━━━━━ Seitentext
Prozess:Wer haftet für Verstöße in einem freien Wlan?

Auch das Oberlandesgericht tut sich bei dieser Frage ziemlich schwer. Der Piratenpolitiker Tobias McFadden hatte 2010 ein offenes Wlan eingerichtet - leider nutzte das jemand für Illegales.

Von Stephan Handel

Von Gauting nach München, von hier nach Luxemburg zurück nach München - und jetzt? Luxemburg, noch einmal? Oder doch Karlsruhe? Der Rechtsstreit um den Gautinger Tobias McFadden ist mittlerweile eine größere Tour durch Europa geworden, und auch nach der Verhandlung am Oberlandesgericht (OLG) am Donnerstag sieht es nicht so aus, als würde die Angelegenheit bald zu einem Ende kommen. Bezeichnend: Den Auslöser des Streits, die Band "Wir sind Helden", gibt es schon lange nicht mehr - den Streit schon.
━━━━━━━━━━
**Aufgaben**
a – Welche Band war laut dem Seitentext zum Wlan-Haftungsprozess der Auslöser des Streits?
b – Führe den Seitentext zum Rechtsstreit um das offene Wlan ab seinem letzten Satz fort.
━━━━━ Gespeicherte Daten
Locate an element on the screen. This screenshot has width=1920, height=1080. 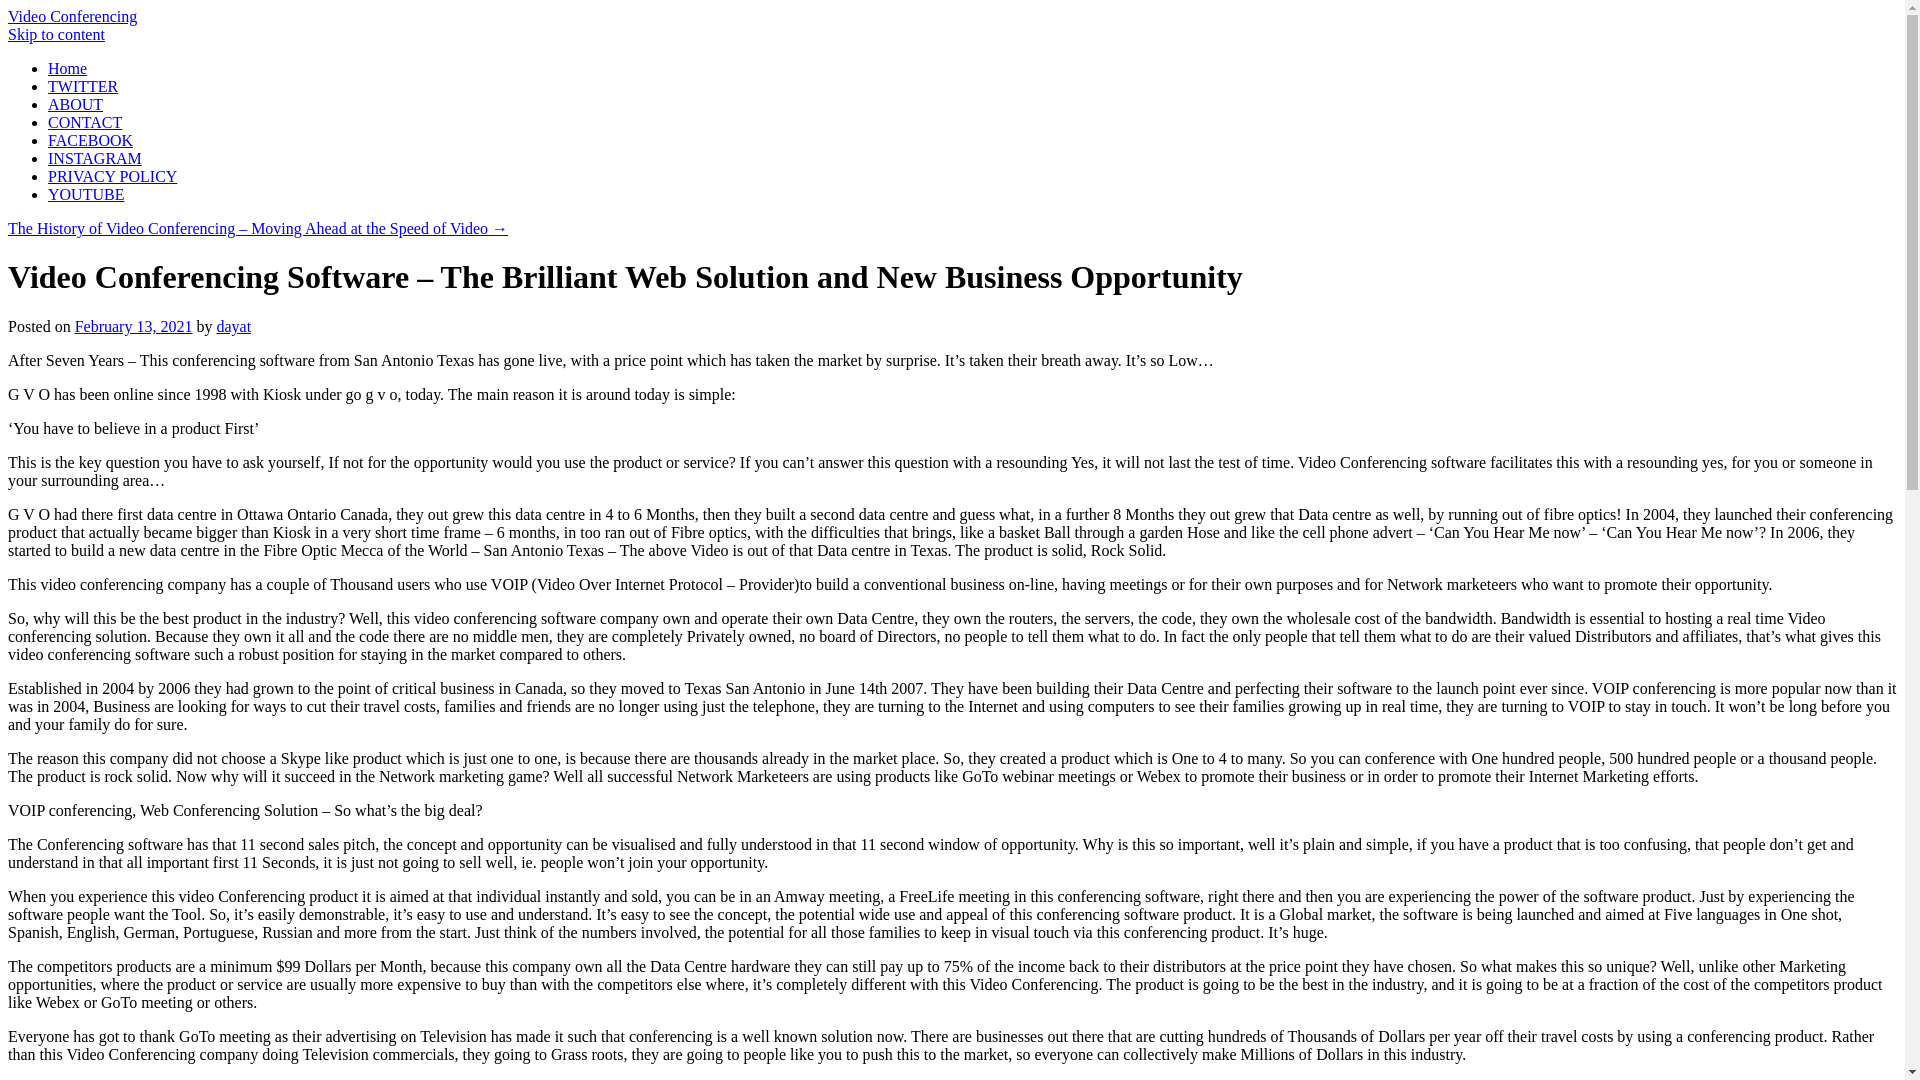
Skip to content is located at coordinates (56, 34).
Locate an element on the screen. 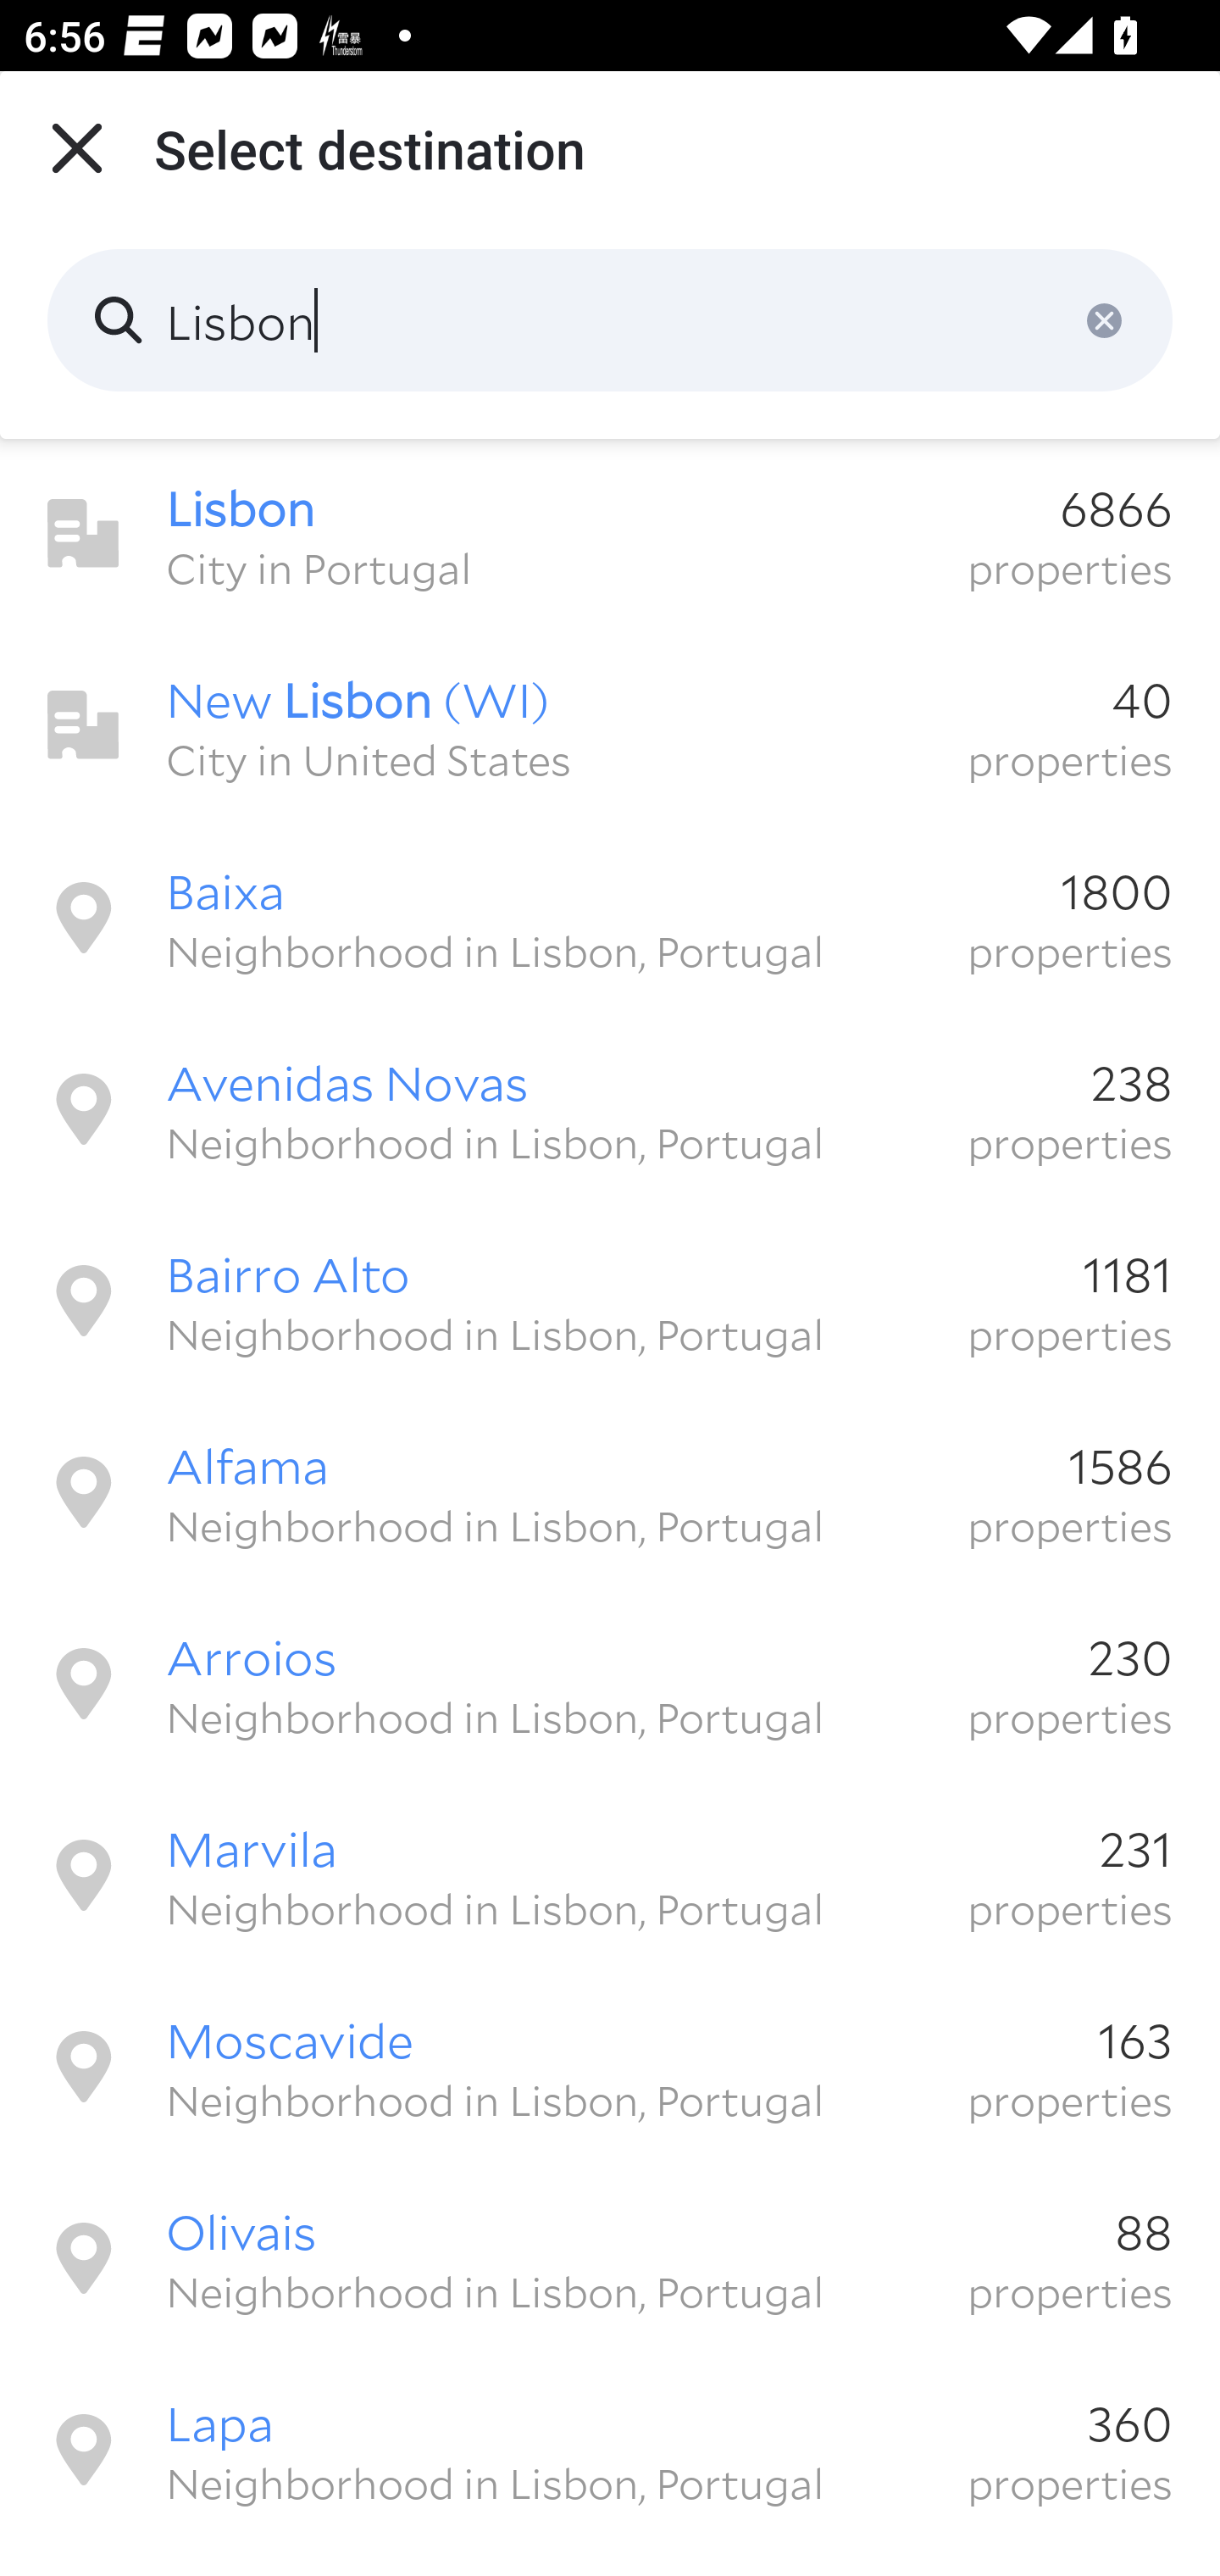 The image size is (1220, 2576). Lisbon is located at coordinates (610, 320).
━━━━━━━━━━
**Antworten je Aufgabe**
a – Die Band „Wir sind Helden“.

b –
2010 hatte Tobias McFadden, wie es sich für ein Mitglied der Piratenpartei gehört, in den Räumen seiner Gautinger Firma ein offenes Wlan eingerichtet, das jedermann in dem Mehrfamilienhaus ungefragt nutzen konnte. Irgendjemand nutzte es jedoch für Illegales und bot das Album "Bring mich nach Hause" von "Wir sind Helden" zum Download an. Es dauerte nicht lange, bis Sony Music, die Plattenfirma der Band, das bemerkte und McFadden eine Abmahnung schickte. Damals war das so im Recht: Wenn der eigentliche Missetäter nicht ausfindig gemacht werden konnte, dann haftete der Betreiber des Wlans, "Störerhaftung" heißt das im Juristendeutsch.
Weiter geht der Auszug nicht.